[Text and element pointing records]

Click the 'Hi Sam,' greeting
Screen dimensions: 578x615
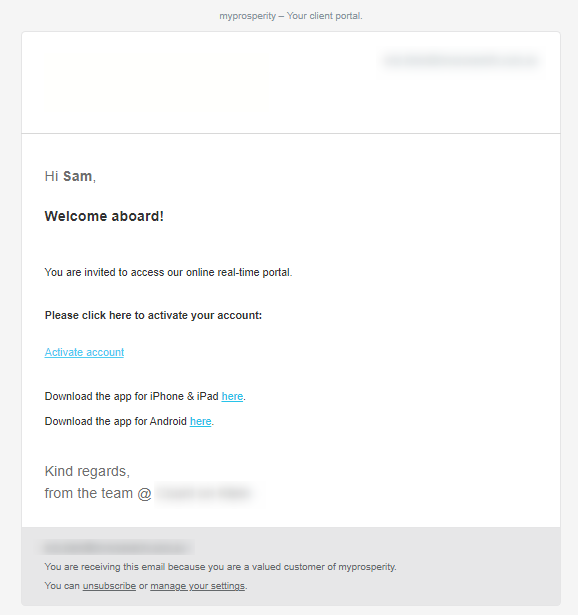point(70,176)
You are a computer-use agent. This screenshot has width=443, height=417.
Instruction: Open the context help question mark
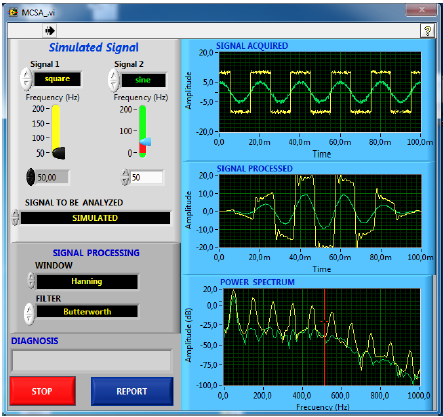click(427, 31)
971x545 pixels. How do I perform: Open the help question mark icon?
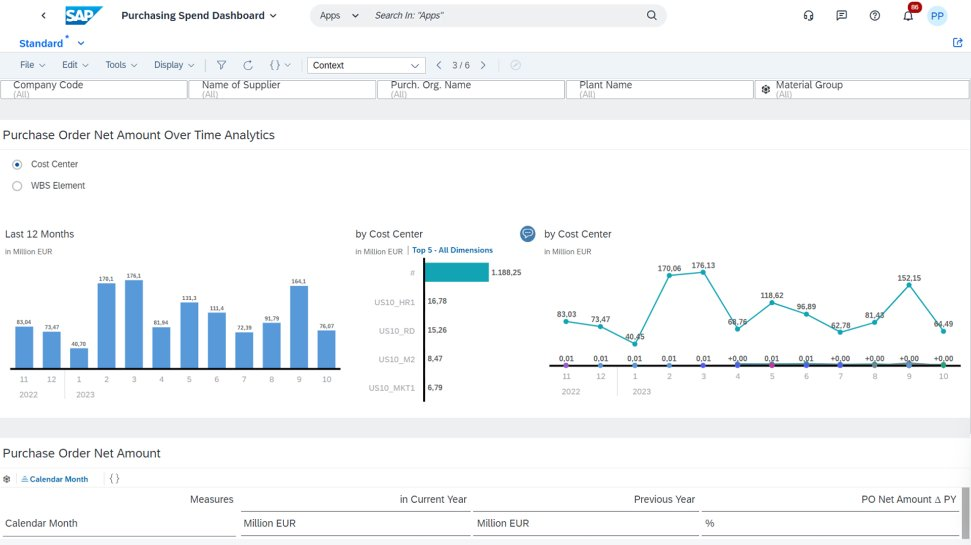pyautogui.click(x=875, y=16)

**Objective:** Rewrite all of the material above with the requests included and the pictures left out, multiplying every coordinate in the answers by 2.15 and rounding to whole numbers, with halves rounded up. Keep the numbers in the requests unchanged.

**Reply:**
Click the 'Hi Sam,' greeting
Screen dimensions: 578x615
point(151,378)
You are a computer-use agent. This screenshot has width=443, height=417.
Instruction: Open the context help question mark
click(918, 67)
971x545 pixels. How do I perform: Open the help question mark icon?
pyautogui.click(x=1881, y=34)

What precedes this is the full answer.